I have created my own dataset of pictures (128*128) to have a cnn model that recognizes speed limit sign. So I took around 2000 pictures approximately separated into 8 categories. So I have around 200 pictures or more for each sign.

I have tested different models simple ones, hard ones, did data augmentation to avoid overfitting but the result is always the same, I have "pretty bad" results or "noisy" results as you can see on the graph.

graph accuracy model 1

graph loss model 1

result model 1

graph accuracy model 2

graph loss model 2

result model 2

Here as you can see, I tested two different models with different parameters (different sizes of pictures, activations = elu, and kernel sizes different 8 and 16 to start).

So I'm more or less convinced of my work because when it comes from the real-time recognitions with my camera, it doesn't work well or the predictions are not always right (despite the 0.9 accuracies). Maybe it comes from my dataset that is not correct? My model?
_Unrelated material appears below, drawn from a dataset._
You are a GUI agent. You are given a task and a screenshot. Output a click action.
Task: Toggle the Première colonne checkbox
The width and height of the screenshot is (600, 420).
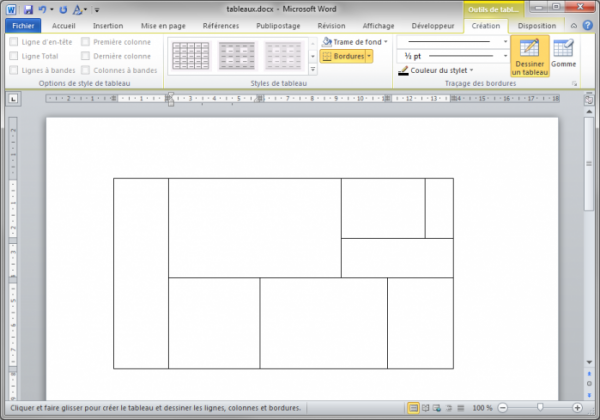click(86, 42)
I'm asking a bit of light on this hard subject:).

I'll let you my model and an example of my dataset for the sign 20km/h.

example dataset 20km/h

This model code corresponds to the second graphs and result:

no_Of_Filters = 8
size_of_Filter = (3, 3)  # THIS IS THE KERNEL THAT MOVE AROUND THE IMAGE TO GET THE FEATURES.
# THIS WOULD REMOVE 2 PIXELS FROM EACH BORDER WHEN USING 100 100 IMAGE
size_of_pool = (2, 2)  # SCALE DOWN ALL FEATURE MAP TO GENERALIZE MORE, TO REDUCE OVERFITTING
no_Of_Nodes = 100  # NO. OF NODES IN HIDDEN LAYERS
model = Sequential()
# ADDING MORE CONVOLUTION LAYERS = LESS FEATURES BUT CAN CAUSE ACCURACY TO INCREASE
model.add((layers.Conv2D(no_Of_Filters, size_of_Filter, input_shape=(imageDimensions[0], imageDimensions[1], 1),
                         activation='elu')))

model.add((layers.Conv2D(no_Of_Filters * 2, size_of_Filter, activation='elu')))
model.add(layers.MaxPooling2D(pool_size=size_of_pool))

model.add((layers.Conv2D(no_Of_Filters * 4, size_of_Filter, activation='elu')))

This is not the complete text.